-- START --

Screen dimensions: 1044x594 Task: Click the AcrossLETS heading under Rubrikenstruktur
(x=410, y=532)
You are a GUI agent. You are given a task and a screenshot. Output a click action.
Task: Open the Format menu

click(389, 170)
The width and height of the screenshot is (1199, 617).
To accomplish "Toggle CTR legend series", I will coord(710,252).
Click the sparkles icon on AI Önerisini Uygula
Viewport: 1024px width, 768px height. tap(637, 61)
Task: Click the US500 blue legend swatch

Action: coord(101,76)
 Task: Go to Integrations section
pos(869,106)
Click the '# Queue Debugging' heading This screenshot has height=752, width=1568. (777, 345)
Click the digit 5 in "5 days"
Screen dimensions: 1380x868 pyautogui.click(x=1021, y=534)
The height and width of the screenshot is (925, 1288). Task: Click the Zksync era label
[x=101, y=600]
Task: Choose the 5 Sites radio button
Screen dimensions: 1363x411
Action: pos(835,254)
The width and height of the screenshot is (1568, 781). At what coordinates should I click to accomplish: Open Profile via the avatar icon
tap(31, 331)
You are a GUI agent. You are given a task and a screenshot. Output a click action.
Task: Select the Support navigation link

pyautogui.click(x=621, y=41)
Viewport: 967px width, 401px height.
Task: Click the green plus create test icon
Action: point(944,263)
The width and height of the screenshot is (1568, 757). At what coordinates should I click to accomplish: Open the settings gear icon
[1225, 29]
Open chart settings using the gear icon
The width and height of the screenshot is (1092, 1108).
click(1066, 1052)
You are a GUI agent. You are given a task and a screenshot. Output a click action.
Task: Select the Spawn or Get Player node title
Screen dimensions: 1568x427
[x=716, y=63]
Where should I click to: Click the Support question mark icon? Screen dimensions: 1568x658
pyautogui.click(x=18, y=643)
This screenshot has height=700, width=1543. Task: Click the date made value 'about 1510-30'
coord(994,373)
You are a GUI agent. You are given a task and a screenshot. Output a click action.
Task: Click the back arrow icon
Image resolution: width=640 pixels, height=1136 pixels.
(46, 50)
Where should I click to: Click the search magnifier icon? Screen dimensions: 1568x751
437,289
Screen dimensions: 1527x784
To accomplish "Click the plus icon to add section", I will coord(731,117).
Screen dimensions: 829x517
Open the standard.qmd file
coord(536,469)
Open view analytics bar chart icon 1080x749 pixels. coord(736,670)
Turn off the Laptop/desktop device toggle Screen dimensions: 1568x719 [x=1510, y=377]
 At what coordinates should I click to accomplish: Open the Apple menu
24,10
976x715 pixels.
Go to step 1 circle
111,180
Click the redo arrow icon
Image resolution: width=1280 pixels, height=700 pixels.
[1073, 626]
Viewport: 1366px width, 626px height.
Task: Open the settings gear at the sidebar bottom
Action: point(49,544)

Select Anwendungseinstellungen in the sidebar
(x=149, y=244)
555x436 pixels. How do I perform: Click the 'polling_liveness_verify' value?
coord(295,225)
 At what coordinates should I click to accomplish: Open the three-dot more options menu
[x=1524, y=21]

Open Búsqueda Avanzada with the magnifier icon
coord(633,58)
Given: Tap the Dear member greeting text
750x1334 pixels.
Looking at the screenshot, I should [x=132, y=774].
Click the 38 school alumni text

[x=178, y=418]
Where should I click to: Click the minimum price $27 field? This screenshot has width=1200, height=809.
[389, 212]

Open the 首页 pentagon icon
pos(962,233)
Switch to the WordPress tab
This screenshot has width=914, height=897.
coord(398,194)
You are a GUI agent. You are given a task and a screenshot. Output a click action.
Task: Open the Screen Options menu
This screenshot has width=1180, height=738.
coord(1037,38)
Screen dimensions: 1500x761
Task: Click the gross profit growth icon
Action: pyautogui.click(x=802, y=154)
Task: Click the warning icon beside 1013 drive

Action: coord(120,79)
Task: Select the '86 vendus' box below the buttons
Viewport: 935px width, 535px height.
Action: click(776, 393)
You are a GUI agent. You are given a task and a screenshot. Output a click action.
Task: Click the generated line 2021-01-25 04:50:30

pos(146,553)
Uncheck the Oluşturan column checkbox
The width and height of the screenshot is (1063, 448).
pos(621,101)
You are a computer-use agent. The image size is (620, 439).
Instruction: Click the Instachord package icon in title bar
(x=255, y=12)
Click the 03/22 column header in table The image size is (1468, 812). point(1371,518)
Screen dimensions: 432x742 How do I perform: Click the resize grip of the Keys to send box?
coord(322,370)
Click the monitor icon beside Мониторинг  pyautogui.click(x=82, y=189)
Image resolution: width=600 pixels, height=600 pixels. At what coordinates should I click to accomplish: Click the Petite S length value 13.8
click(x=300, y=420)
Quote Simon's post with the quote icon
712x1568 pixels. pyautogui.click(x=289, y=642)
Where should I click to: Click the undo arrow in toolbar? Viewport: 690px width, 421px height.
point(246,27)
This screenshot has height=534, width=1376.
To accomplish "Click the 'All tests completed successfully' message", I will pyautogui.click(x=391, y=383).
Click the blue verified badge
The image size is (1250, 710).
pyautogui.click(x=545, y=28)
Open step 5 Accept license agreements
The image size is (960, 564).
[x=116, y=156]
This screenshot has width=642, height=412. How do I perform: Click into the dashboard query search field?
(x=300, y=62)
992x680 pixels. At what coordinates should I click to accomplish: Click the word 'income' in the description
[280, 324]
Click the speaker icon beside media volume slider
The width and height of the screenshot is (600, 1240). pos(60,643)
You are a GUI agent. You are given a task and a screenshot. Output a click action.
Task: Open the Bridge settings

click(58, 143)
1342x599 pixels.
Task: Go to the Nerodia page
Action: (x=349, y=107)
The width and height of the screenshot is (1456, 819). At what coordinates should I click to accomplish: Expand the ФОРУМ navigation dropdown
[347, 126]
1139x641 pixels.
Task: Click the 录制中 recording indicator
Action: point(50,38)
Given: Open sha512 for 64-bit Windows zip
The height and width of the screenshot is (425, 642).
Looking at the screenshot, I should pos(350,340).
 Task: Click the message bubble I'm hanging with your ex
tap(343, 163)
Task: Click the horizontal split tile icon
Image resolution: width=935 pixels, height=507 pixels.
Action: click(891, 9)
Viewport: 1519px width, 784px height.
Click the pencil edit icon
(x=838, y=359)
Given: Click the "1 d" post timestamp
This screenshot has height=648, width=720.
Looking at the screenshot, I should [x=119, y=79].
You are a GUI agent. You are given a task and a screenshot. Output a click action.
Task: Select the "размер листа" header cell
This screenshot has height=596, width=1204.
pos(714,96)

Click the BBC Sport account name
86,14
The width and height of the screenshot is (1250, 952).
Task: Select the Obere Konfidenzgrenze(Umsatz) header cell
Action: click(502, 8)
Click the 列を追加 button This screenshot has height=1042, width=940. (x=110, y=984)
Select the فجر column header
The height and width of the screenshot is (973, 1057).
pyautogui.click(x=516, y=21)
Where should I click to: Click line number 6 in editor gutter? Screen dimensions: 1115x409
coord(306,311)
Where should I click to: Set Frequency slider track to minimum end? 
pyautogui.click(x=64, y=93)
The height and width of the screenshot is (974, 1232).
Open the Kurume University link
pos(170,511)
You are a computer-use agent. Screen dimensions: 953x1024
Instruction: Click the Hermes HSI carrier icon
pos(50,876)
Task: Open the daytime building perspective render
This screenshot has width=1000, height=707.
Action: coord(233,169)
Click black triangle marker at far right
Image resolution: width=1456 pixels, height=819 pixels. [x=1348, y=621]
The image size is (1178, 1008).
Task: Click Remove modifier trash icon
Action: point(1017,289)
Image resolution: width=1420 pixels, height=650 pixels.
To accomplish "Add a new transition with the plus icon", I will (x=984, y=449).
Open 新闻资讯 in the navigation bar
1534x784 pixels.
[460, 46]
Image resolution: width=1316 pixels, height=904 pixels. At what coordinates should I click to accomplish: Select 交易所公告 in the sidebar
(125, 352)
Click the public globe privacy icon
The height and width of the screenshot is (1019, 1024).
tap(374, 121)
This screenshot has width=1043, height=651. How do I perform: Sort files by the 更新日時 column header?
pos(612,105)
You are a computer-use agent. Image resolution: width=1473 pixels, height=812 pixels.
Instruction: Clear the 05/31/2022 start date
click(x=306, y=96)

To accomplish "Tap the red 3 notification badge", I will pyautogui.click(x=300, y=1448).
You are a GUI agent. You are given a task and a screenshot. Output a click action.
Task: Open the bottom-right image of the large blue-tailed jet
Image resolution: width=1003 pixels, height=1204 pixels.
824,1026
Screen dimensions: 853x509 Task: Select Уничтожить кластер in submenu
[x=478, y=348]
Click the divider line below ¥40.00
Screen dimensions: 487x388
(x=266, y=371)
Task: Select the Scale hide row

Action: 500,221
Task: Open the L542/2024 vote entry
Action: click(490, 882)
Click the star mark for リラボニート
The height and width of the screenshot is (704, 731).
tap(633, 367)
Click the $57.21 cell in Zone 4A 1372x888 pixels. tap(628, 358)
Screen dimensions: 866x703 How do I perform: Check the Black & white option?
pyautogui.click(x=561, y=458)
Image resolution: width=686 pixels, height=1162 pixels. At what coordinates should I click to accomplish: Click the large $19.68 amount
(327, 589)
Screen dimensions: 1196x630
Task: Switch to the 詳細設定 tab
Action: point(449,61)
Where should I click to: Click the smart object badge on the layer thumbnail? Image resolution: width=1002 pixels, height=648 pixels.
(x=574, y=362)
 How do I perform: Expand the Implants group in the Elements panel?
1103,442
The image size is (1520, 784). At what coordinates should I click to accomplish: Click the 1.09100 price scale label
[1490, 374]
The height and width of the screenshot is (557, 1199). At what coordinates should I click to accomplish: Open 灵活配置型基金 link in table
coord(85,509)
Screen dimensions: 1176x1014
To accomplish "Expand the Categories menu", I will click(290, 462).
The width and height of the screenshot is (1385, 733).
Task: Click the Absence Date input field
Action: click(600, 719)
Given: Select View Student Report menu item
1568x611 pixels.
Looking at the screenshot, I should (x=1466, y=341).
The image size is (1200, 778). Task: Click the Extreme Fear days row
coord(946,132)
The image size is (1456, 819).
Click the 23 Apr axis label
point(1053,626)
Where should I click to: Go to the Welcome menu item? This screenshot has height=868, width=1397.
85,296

-- END --

## EXERCISE GOAL:
Please arrange the material from the line with "Screen dimensions: 866x703" to the line with "Action: click(600, 719)" as a numbered list, leaving out blank lines.

## THE REPLY:
1. Screen dimensions: 866x703 How do I perform: Check the Black & white option?
2. pyautogui.click(x=561, y=458)
3. Image resolution: width=686 pixels, height=1162 pixels. At what coordinates should I click to accomplish: Click the large $19.68 amount
4. (327, 589)
5. Screen dimensions: 1196x630
6. Task: Switch to the 詳細設定 tab
7. Action: point(449,61)
8. Where should I click to: Click the smart object badge on the layer thumbnail? Image resolution: width=1002 pixels, height=648 pixels.
9. (x=574, y=362)
10.  How do I perform: Expand the Implants group in the Elements panel?
11. 1103,442
12. The image size is (1520, 784). At what coordinates should I click to accomplish: Click the 1.09100 price scale label
13. [1490, 374]
14. The height and width of the screenshot is (557, 1199). At what coordinates should I click to accomplish: Open 灵活配置型基金 link in table
15. coord(85,509)
16. Screen dimensions: 1176x1014
17. To accomplish "Expand the Categories menu", I will click(290, 462).
18. The width and height of the screenshot is (1385, 733).
19. Task: Click the Absence Date input field
20. Action: click(600, 719)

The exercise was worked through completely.